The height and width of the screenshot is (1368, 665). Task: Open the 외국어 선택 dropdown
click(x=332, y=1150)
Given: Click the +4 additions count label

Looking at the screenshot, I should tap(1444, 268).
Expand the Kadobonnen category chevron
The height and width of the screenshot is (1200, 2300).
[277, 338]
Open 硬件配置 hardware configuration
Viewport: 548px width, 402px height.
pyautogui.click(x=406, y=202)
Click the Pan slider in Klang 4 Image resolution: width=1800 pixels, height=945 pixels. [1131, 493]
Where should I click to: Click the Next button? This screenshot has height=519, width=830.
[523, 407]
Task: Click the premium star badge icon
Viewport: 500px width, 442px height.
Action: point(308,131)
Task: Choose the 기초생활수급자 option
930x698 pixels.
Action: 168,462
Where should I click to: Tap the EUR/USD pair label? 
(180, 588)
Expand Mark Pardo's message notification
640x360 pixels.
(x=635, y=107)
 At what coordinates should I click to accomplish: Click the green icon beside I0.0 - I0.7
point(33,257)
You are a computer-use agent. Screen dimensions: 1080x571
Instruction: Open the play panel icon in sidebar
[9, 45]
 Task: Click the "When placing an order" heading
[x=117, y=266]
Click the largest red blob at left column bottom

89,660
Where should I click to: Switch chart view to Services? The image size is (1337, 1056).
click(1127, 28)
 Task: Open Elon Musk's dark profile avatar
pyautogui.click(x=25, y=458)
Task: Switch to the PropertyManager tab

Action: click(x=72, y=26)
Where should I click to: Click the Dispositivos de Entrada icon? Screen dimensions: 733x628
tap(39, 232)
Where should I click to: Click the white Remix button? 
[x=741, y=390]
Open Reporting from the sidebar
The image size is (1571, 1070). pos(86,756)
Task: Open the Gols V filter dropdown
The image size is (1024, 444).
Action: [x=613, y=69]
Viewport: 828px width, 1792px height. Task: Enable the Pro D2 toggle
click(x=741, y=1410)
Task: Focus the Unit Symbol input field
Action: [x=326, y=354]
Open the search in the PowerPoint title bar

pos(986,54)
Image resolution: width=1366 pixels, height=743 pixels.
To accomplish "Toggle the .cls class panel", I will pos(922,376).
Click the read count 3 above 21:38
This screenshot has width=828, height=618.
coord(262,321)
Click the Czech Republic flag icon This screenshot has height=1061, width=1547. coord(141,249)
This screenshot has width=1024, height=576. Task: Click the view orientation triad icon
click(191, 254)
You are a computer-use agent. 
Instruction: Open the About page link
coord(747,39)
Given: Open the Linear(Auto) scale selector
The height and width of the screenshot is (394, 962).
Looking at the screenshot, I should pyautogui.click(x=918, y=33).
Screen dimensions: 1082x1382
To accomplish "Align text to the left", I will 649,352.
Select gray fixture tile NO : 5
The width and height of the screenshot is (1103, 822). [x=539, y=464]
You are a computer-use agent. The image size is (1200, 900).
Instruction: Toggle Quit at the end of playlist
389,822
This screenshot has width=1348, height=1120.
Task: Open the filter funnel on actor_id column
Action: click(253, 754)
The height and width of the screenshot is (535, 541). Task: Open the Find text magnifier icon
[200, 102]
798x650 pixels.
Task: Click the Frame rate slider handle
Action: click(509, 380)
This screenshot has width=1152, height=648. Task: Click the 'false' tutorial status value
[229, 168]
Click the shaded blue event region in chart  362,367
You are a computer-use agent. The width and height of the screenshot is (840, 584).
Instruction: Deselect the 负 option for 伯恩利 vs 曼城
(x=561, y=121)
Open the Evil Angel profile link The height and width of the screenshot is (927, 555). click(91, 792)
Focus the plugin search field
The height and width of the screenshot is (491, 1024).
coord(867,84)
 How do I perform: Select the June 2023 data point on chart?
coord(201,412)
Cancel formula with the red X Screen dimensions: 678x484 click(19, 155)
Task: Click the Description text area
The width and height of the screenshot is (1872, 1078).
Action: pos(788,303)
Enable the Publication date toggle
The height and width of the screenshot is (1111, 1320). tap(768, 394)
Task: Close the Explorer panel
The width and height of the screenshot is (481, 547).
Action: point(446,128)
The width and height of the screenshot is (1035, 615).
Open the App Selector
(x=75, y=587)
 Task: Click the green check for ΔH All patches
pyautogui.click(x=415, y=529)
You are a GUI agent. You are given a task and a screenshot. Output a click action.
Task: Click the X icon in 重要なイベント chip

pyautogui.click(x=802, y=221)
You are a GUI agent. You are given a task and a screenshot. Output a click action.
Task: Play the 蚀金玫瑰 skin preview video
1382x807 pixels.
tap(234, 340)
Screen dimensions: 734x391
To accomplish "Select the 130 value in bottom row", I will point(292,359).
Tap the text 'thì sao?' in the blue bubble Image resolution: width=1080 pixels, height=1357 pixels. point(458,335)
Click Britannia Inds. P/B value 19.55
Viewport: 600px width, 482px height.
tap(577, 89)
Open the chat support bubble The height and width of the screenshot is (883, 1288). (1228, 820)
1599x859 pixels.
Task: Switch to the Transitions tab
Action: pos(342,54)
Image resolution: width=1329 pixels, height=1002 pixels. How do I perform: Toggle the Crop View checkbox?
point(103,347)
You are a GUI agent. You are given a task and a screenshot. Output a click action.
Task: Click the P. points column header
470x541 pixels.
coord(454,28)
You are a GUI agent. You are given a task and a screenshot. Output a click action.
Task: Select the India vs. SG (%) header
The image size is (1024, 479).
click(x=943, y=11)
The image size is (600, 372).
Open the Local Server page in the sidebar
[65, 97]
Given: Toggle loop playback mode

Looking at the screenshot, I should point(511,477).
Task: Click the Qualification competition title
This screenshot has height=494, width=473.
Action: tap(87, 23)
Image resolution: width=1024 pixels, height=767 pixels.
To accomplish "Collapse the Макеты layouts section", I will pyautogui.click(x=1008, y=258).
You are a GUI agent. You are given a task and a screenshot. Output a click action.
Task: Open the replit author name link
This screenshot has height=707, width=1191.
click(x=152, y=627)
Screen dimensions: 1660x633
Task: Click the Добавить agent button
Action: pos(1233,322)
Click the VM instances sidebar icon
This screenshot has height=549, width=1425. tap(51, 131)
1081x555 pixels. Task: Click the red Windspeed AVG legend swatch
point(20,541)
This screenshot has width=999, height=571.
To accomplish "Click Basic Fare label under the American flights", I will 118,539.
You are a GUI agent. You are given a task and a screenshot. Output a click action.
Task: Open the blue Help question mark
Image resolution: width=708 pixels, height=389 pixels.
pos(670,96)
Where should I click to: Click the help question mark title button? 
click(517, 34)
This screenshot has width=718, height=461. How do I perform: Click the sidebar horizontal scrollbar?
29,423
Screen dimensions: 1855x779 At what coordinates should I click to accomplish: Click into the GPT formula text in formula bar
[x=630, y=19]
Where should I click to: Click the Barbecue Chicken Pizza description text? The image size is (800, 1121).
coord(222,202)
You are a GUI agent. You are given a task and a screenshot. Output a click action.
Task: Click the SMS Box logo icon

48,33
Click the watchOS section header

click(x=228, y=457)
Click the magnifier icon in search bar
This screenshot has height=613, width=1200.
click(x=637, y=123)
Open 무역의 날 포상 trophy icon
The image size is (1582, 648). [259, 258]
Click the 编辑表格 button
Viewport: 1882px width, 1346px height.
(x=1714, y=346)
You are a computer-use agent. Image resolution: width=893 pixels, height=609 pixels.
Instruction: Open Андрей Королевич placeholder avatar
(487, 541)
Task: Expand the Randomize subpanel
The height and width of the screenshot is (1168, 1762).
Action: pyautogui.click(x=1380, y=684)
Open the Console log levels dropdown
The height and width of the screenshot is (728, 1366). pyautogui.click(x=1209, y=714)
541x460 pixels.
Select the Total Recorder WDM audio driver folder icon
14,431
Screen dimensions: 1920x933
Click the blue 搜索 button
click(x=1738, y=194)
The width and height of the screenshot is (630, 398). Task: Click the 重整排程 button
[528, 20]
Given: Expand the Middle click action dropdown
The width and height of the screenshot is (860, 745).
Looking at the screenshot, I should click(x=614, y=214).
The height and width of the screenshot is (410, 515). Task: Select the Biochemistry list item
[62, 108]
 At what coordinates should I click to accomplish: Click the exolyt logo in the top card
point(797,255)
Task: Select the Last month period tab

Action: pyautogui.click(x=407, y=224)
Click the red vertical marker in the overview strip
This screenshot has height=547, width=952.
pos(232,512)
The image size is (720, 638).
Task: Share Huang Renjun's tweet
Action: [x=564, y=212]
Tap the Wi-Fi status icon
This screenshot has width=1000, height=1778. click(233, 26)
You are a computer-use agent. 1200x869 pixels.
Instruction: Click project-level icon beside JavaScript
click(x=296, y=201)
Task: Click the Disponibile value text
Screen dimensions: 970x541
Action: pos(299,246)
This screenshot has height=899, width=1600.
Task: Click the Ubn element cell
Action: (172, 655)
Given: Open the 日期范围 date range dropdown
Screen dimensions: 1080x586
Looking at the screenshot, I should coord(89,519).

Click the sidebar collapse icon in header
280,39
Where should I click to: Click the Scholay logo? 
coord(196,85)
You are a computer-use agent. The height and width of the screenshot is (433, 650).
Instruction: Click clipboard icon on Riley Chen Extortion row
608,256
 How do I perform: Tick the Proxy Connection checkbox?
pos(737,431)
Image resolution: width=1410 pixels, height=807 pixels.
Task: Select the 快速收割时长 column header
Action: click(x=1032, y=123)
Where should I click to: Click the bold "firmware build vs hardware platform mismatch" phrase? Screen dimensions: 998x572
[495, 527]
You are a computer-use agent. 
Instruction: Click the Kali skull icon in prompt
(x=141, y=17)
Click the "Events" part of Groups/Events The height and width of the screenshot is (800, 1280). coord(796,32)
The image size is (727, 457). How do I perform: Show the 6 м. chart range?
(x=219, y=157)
• • •
_REQUIRED WORK:_
Search the material for the word "computer" and copy each line where it occurs.

_TASK RESPONSE:_
You are a computer-use agent. Screen dimensions: 1080x571
You are a computer-use agent. 
You are a computer-use agent. The image size is (1200, 900).
You are a computer-use agent. The width and height of the screenshot is (840, 584).
You are a computer-use agent. Image resolution: width=893 pixels, height=609 pixels.
You are a computer-use agent. 1200x869 pixels.
You are a computer-use agent. The height and width of the screenshot is (433, 650).
You are a computer-use agent. 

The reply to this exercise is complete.